奈緒の口から佐藤という名が出た時、俺の顔はひきつってたよ、きっと。

「好きなんだろ あいつのこと」

俺はとっさにそんな言葉を出してた。やけで気持ちを言う気でいた。

流れで言えちまいそうな気がしたんだ。

俺は奈緒の肩に手をまわしたよ。

「寒くない?」

「…平気だよ。
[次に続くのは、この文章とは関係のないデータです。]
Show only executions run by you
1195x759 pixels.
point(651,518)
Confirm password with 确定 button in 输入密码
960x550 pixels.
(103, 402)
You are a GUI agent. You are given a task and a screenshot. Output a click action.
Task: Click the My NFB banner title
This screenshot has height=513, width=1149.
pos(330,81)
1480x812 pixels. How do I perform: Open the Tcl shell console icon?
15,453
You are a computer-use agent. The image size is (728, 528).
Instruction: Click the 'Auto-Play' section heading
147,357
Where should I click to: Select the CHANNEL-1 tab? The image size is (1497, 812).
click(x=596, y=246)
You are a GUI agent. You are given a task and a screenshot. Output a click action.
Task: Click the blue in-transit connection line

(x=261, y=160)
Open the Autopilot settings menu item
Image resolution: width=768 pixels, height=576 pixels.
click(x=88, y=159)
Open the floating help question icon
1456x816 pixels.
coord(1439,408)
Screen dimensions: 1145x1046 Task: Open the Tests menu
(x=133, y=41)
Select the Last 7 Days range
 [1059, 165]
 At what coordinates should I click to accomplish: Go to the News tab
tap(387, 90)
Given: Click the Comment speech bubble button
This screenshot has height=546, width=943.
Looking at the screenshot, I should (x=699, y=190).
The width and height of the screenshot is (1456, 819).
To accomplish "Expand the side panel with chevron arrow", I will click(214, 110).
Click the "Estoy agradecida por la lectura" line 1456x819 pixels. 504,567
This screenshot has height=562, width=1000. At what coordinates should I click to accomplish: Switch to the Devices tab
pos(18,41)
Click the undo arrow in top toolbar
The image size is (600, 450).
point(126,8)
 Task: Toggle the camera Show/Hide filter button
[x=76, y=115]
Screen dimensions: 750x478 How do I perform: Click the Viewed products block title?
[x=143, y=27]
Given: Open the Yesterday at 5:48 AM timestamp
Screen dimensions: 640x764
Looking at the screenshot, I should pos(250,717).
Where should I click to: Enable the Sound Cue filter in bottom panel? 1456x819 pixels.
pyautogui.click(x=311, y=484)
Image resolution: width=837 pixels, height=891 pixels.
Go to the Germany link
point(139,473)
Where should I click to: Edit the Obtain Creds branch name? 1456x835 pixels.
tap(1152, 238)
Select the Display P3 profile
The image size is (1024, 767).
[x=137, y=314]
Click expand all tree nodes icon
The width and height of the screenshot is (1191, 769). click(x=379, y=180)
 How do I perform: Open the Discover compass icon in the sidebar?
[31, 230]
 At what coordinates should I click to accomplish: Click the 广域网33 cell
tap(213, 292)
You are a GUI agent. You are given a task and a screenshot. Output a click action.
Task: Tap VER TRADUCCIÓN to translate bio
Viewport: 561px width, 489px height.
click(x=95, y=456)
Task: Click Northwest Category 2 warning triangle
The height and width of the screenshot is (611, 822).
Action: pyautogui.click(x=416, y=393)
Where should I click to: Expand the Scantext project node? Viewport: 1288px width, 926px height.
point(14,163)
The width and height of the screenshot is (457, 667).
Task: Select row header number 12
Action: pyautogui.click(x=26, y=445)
あったかいから」

どういうわけか奈緒は嫌がらなかったよ。

別に照れるわけでもなく

むしろ喜んでる様にさえ感じたよ。

奈緒は俺の方へ体を傾けてきたのさ。

俺には奈緒が何を考えてるのか分からなかった。

結構気にかかってることだった。

俺は夕方までひきとめた奈緒を、雨上がりの灰色の空の下、肩を抱いて送って行ったよ。


電灯のついた歩道じゃ

犬を散歩させてる奴が何人か通り過ぎてった。

少し行くと、小さめの犬を連れた奴が

横を通り過ぎた。

奈緒はその犬に目をとられちまって

「あー かわいい♪」

そういって 撫でにいったよ

俺から離れてね。

恥ずかしい、って思うより先に

そういう動作も奈緒らしいと思って見てたよ。

それと同時に俺は犬の飼い主を見た
心臓が痛かったよ。

そこには
…奈緒と俺を見比べる佐藤がいたんだ。